● TASK PROMPT
The entries below must be restated word for word.

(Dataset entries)
┄┄┄┄┄┄┄┄┄┄

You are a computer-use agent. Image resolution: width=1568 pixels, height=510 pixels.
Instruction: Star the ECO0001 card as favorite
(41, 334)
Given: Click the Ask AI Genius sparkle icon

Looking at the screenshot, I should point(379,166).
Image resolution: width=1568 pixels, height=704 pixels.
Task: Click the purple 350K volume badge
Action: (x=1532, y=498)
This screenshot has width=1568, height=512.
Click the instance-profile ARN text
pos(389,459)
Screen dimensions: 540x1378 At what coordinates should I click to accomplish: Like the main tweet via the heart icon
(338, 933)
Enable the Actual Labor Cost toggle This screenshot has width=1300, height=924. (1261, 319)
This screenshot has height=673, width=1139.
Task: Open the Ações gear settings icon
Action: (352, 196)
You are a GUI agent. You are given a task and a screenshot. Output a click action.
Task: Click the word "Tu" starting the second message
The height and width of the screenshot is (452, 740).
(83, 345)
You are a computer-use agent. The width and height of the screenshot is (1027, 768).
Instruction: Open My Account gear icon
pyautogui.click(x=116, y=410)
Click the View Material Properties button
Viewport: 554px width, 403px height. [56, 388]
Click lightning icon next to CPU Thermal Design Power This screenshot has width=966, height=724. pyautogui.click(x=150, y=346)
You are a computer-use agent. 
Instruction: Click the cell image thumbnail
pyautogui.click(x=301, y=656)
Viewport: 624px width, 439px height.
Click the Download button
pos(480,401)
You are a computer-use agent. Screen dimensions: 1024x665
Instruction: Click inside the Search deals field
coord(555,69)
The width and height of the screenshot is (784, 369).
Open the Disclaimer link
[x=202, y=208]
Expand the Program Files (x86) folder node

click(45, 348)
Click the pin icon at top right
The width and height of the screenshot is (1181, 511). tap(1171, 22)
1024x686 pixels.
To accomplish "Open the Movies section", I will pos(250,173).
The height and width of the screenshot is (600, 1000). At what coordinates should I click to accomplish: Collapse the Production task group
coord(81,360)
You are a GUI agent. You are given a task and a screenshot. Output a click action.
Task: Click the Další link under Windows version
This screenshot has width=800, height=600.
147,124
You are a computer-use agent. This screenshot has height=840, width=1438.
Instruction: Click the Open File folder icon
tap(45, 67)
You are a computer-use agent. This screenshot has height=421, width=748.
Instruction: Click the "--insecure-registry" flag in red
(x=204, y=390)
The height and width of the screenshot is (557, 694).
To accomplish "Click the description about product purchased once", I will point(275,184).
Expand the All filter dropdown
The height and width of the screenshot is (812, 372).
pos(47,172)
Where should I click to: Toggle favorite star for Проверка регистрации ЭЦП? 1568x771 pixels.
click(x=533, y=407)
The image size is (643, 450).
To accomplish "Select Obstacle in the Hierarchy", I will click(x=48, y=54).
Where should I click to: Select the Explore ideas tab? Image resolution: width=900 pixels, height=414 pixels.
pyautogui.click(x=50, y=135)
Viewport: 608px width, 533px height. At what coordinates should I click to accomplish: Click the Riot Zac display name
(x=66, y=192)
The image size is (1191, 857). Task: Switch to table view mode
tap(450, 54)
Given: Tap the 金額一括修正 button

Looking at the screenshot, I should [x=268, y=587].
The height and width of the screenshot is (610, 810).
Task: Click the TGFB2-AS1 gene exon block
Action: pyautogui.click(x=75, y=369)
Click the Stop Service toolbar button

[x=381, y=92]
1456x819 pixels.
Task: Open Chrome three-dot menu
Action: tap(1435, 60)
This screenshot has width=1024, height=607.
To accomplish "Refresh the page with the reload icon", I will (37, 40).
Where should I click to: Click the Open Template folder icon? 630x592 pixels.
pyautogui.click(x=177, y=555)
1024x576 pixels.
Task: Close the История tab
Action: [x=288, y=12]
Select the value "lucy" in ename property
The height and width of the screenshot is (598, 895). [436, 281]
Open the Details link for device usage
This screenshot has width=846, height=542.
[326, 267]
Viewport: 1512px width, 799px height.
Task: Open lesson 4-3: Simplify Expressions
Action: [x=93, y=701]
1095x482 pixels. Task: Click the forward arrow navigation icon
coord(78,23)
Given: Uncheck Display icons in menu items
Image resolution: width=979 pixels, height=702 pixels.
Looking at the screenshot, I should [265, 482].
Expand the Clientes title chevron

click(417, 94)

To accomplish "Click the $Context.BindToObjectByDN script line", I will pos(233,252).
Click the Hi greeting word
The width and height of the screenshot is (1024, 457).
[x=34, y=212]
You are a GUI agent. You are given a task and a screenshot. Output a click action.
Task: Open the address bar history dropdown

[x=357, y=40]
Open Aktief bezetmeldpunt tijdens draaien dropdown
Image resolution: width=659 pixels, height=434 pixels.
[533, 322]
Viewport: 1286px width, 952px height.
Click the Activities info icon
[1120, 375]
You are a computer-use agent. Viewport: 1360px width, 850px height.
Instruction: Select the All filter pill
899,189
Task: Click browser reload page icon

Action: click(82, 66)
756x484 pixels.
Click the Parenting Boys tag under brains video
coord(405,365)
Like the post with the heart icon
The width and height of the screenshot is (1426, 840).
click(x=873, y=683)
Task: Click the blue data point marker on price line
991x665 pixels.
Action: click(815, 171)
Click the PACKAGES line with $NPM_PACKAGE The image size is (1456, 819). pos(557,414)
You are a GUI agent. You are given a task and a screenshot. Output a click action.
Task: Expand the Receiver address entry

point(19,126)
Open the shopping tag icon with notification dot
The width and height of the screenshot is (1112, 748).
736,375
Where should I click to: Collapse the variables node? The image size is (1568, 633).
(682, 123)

┄┄┄┄┄┄┄┄┄┄

● RESULT
You are a computer-use agent. Image resolution: width=1568 pixels, height=510 pixels.
Instruction: Star the ECO0001 card as favorite
(41, 334)
Given: Click the Ask AI Genius sparkle icon

Looking at the screenshot, I should point(379,166).
Image resolution: width=1568 pixels, height=704 pixels.
Task: Click the purple 350K volume badge
Action: (x=1532, y=498)
This screenshot has width=1568, height=512.
Click the instance-profile ARN text
pos(389,459)
Screen dimensions: 540x1378 At what coordinates should I click to accomplish: Like the main tweet via the heart icon
(338, 933)
Enable the Actual Labor Cost toggle This screenshot has width=1300, height=924. (1261, 319)
This screenshot has height=673, width=1139.
Task: Open the Ações gear settings icon
Action: (352, 196)
You are a GUI agent. You are given a task and a screenshot. Output a click action.
Task: Click the word "Tu" starting the second message
The height and width of the screenshot is (452, 740).
(83, 345)
You are a computer-use agent. The width and height of the screenshot is (1027, 768).
Instruction: Open My Account gear icon
pyautogui.click(x=116, y=410)
Click the View Material Properties button
Viewport: 554px width, 403px height. [56, 388]
Click lightning icon next to CPU Thermal Design Power This screenshot has width=966, height=724. pyautogui.click(x=150, y=346)
You are a computer-use agent. 
Instruction: Click the cell image thumbnail
pyautogui.click(x=301, y=656)
Viewport: 624px width, 439px height.
Click the Download button
pos(480,401)
You are a computer-use agent. Screen dimensions: 1024x665
Instruction: Click inside the Search deals field
coord(555,69)
The width and height of the screenshot is (784, 369).
Open the Disclaimer link
[x=202, y=208]
Expand the Program Files (x86) folder node

click(45, 348)
Click the pin icon at top right
The width and height of the screenshot is (1181, 511). tap(1171, 22)
1024x686 pixels.
To accomplish "Open the Movies section", I will pos(250,173).
The height and width of the screenshot is (600, 1000). At what coordinates should I click to accomplish: Collapse the Production task group
coord(81,360)
You are a GUI agent. You are given a task and a screenshot. Output a click action.
Task: Click the Další link under Windows version
This screenshot has width=800, height=600.
147,124
You are a computer-use agent. This screenshot has height=840, width=1438.
Instruction: Click the Open File folder icon
tap(45, 67)
You are a computer-use agent. This screenshot has height=421, width=748.
Instruction: Click the "--insecure-registry" flag in red
(x=204, y=390)
The height and width of the screenshot is (557, 694).
To accomplish "Click the description about product purchased once", I will point(275,184).
Expand the All filter dropdown
The height and width of the screenshot is (812, 372).
pos(47,172)
Where should I click to: Toggle favorite star for Проверка регистрации ЭЦП? 1568x771 pixels.
click(x=533, y=407)
The image size is (643, 450).
To accomplish "Select Obstacle in the Hierarchy", I will click(x=48, y=54).
Where should I click to: Select the Explore ideas tab? Image resolution: width=900 pixels, height=414 pixels.
pyautogui.click(x=50, y=135)
Viewport: 608px width, 533px height. At what coordinates should I click to accomplish: Click the Riot Zac display name
(x=66, y=192)
The image size is (1191, 857). Task: Switch to table view mode
tap(450, 54)
Given: Tap the 金額一括修正 button

Looking at the screenshot, I should [x=268, y=587].
The height and width of the screenshot is (610, 810).
Task: Click the TGFB2-AS1 gene exon block
Action: pyautogui.click(x=75, y=369)
Click the Stop Service toolbar button

[x=381, y=92]
1456x819 pixels.
Task: Open Chrome three-dot menu
Action: tap(1435, 60)
This screenshot has width=1024, height=607.
To accomplish "Refresh the page with the reload icon", I will (37, 40).
Where should I click to: Click the Open Template folder icon? 630x592 pixels.
pyautogui.click(x=177, y=555)
1024x576 pixels.
Task: Close the История tab
Action: [x=288, y=12]
Select the value "lucy" in ename property
The height and width of the screenshot is (598, 895). [436, 281]
Open the Details link for device usage
This screenshot has width=846, height=542.
[326, 267]
Viewport: 1512px width, 799px height.
Task: Open lesson 4-3: Simplify Expressions
Action: [x=93, y=701]
1095x482 pixels. Task: Click the forward arrow navigation icon
coord(78,23)
Given: Uncheck Display icons in menu items
Image resolution: width=979 pixels, height=702 pixels.
Looking at the screenshot, I should [265, 482].
Expand the Clientes title chevron

click(417, 94)

To accomplish "Click the $Context.BindToObjectByDN script line", I will pos(233,252).
Click the Hi greeting word
The width and height of the screenshot is (1024, 457).
[x=34, y=212]
You are a GUI agent. You are given a task and a screenshot. Output a click action.
Task: Open the address bar history dropdown

[x=357, y=40]
Open Aktief bezetmeldpunt tijdens draaien dropdown
Image resolution: width=659 pixels, height=434 pixels.
[533, 322]
Viewport: 1286px width, 952px height.
Click the Activities info icon
[1120, 375]
You are a computer-use agent. Viewport: 1360px width, 850px height.
Instruction: Select the All filter pill
899,189
Task: Click browser reload page icon

Action: click(82, 66)
756x484 pixels.
Click the Parenting Boys tag under brains video
coord(405,365)
Like the post with the heart icon
The width and height of the screenshot is (1426, 840).
click(x=873, y=683)
Task: Click the blue data point marker on price line
991x665 pixels.
Action: click(815, 171)
Click the PACKAGES line with $NPM_PACKAGE The image size is (1456, 819). pos(557,414)
You are a GUI agent. You are given a task and a screenshot. Output a click action.
Task: Expand the Receiver address entry

point(19,126)
Open the shopping tag icon with notification dot
The width and height of the screenshot is (1112, 748).
736,375
Where should I click to: Collapse the variables node? The image size is (1568, 633).
(682, 123)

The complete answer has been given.